Del radiomensaje que Pío XII dirigió a los participantes del Congreso Eucarístico de Barcelona queremos reproducir este fragmento, que nos parece esencial: “España y Barcelona, o, mejor dicho, el trigésimo quinto Congreso Eucarístico Internacional, pasará al Libro de Oro de los grandes acontecimientos eucarísticos por su perfecta preparación y organización, por la amplitud y acierto de sus temas de estudio, por la brillantez y riqueza de las Exposiciones y certámenes que lo han adornado, por la imponente concurrencia presente, por el sentido católico que lo ha inspirado, especialmente recordando los hermanos perseguidos, y por el contenido social que se le ha querido dar, tan en consonancia con Nuestros deseos. Pero Nos deseamos mucho más: Nos queremos proponerlo como ejemplo al mundo entero, para que al veros —tantas naciones, tantas estirpes, tantos ritos — «cor unum et anima una» (Act 4,32) pueda comprender dónde está la fuente de la verdadera paz individual, familiar, social e internacional; Nos esperarnos que vosotros mismos, inflamados en este espíritu, salgáis de ahí como antorchas encendidas, que propaguen por todo el universo tan santo fuego; Nos confiamos que tantas oraciones, tantos sacrificios y tantos deseos no serán inútiles; Nos, reuniendo todas vuestras voces, todos los latidos de vuestros corazones, todas las ansias de vuestras almas, queremos concentrarlo todo en un grito de paz, que pueda ser oído por el mundo entero”.

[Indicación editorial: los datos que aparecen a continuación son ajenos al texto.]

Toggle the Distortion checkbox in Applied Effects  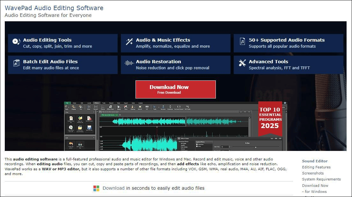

¡Dichosos tiempos! Lástima que, volviendo la vista al panorama actual de nuestra iglesia barcelonesa el contraste sea tan sangrante. Pío XII tiene un digno sucesor en Benedicto XVI, émulo suyo en inteligencia y cultura. No se puede decir lo mismo del Señor Cardenal-Arzobispo, infelizmente pontificante. Comparado a don Manuel Irurita o al Doctor Modrego sale perdiendo inexorablemente, y eso que esos dos eximios predecesores suyos no se hallaban, como él, investidos con la sagrada púrpura, prueba de que ésta no siempre adorna a los mejores… Una archidiócesis que languidece miserablemente no son las mejores credenciales que pueda presentar un prelado, pero son la demostración de la ineptitud y mediocridad que hoy gobierna en la sede de San Severo. Con tales prendas, mucho dudamos que el eminentísimo Martínez pudiera organizar ni tan siquiera un pálido simulacro de ese magnífico acontecimiento eclesial que fue el XXXV Congreso Eucarístico (cuyo cincuentenario en 2002, dicho sea de paso, pasó sin pena ni gloria).

Roguemos para que Pío XII, cuya vinculación con Barcelona hemos evocado en estas líneas, interceda por nuestra ciudad y archidiócesis, a fin de que, bajo mejores auspicios salga de su marasmo y vuelva a ser lo que en tiempos fue: un ejemplo para la Iglesia y el mundo.